Командор задумался, скрестив руки на груди. Затем прищурил глаза и ответил:
– В историях немало таких фактов, какие лучше не ворошить, а так и оставить под покровом мраков. Верные знания не всегда обогащают людей. Не всегда объективные превосходят субъективные. Не всегда действительности развенчивают фантазии.
– В целом оно так и есть. Только вот та картина к чему-то настойчиво призывает тех, кто на нее смотрит. Мне кажется, Томохико Амада нарисовал ее для того, чтобы зашифровать ею что-то очень важное – то, что он знал, но не мог предать гласности. Такое чувство, будто переместив персонажей и всю сцену действия в другую эпоху и применив новую для себя технику нихонга, он тем самым выступил с некой метафорической исповедью. Мне даже кажется, он именно для этого и отказался от европейской живописи и обратился к нихонга.
– Разве не лучше, чтоб о сем поведали сами картины? – тихо произнес Командор. – Если захотят оне что-то нам рассказать, пусть говорят как суть: метафоры – так метафоры, тропы – так тропы, шифры – так шифры, дуршлаги – так дуршлаги. Или так не устраивают?
Я не понял, при чем тут дуршлаг, но уточнять не стал. Я сказал:
– Я не к тому, устраивает или нет, я просто хочу узнать, что подтолкнуло Томохико Амаду написать эту картину. Почему? Да потому, что она чего-то добивается. Эта картина наверняка была нарисована с какой-то конкретной целью.

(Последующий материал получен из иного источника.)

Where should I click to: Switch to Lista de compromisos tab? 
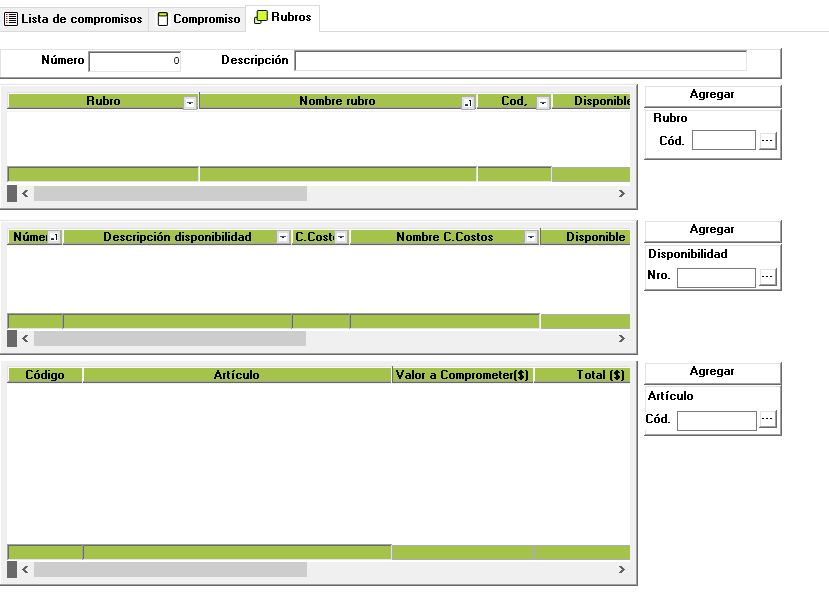[x=82, y=19]
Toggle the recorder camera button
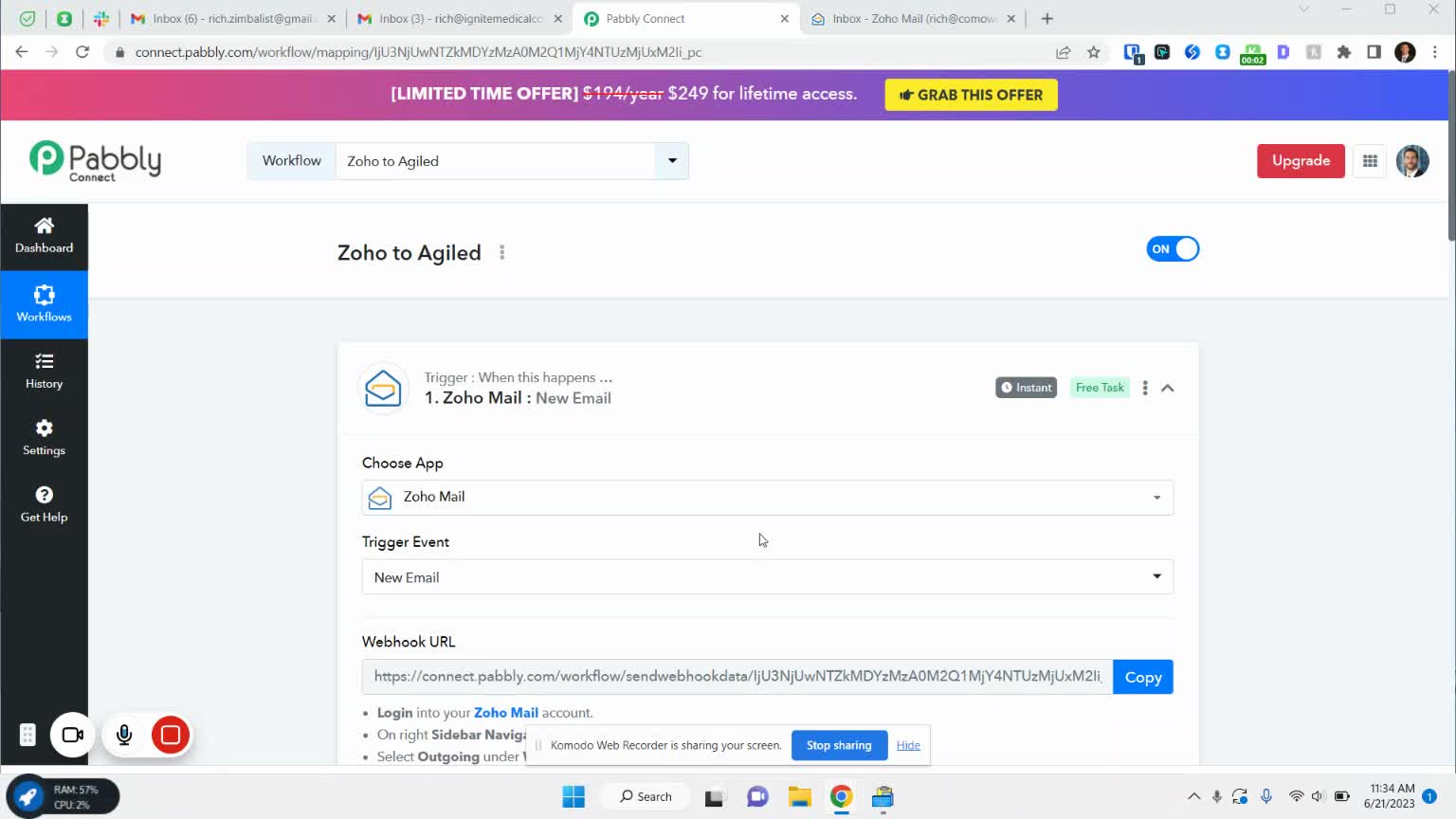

Командор опять потер ладонью бороду, будто что-то вспоминая. И ответил так:
– Францы Кафки любили дороги на склонах. Их привлекали самые разные склоны. Оне любили разглядывать дома, построенные на крутых склонах. Садились на обочинах и часами разглядывали такие дома. Не пресыщаясь. Разглядывали, и склоняя головы на бока, и не склоняя. Странными они были типами, да ведь? Вы, судари наши, об этом знали?
Франц Кафка и склоны?
– Нет, не знал, – ответил я. Мне даже не приходилось об этом слышать.
– Так вот, когда узнаёте о таких вещах, начинаете лучше понимать их наследия? Да ведь?
Я не ответил на этот вопрос.
– Выходит, вы знавали и Франца Кафку? Лично?
– Оне, разумеется, нас лично не знали, – сказал Командор и захихикал, будто что-то вспомнив. Пожалуй, я впервые видел, чтобы идея смеялась в голос. Интересно, что было в Кафке такого, что могло вызвать у Командора смех?
Затем Командор вернул лицу прежнее выражение и продолжил:
– Истины сами по себе суть идеи, идеи – истины. Главные – уловить заключенные там идеи такими, какие оне суть. Ни смыслов, ни фактов… ни свиных пупков, ни муравьиных яиц – ничего в этих не суть. Если люди пытаются следовать к пониманиям иными путями, сие то же, что носить воды в дуршлагах. Плохих мы вам, судари наши, не посоветуем: тут лучше остановиться и бросить. Занятия дружищ Мэнсики, как ни прискорбно, из тех же разрядов.
– Выходит, что ни делай, в итоге это попытка бесполезная?